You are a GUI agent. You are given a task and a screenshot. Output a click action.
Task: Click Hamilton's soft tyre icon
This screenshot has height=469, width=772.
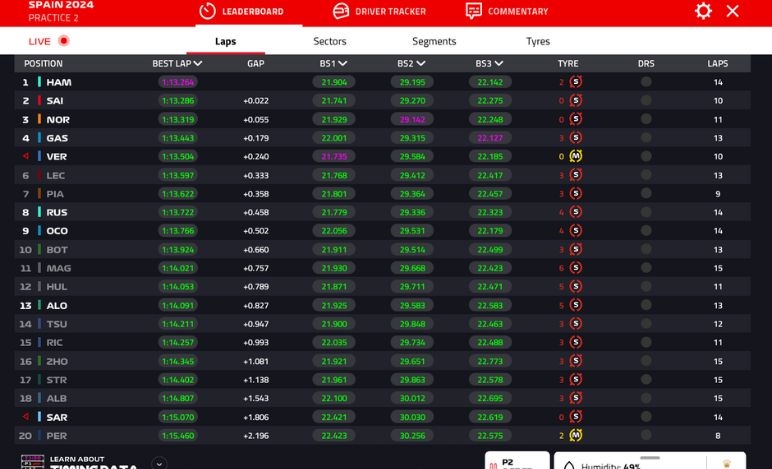(576, 82)
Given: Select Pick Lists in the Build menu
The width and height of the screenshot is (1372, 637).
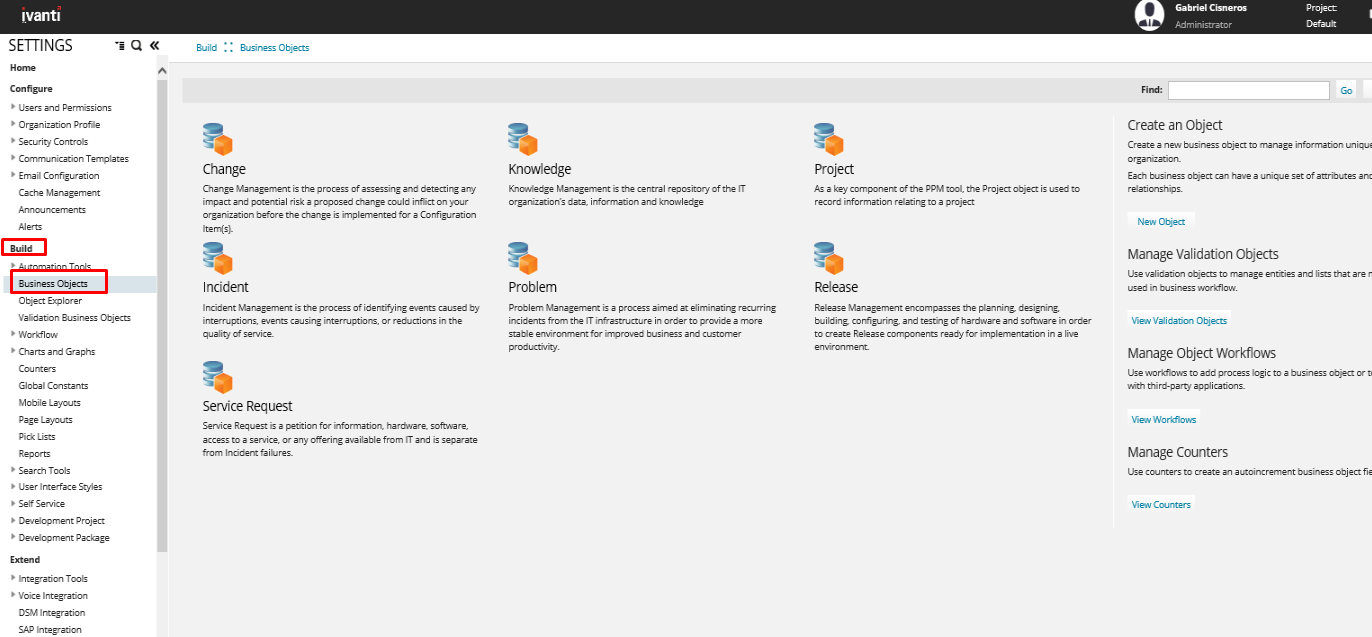Looking at the screenshot, I should click(x=37, y=437).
━━━━
Locate each line above that contains the word "width" and copy it out. Case counts.

This screenshot has height=469, width=772.
The width and height of the screenshot is (1372, 637).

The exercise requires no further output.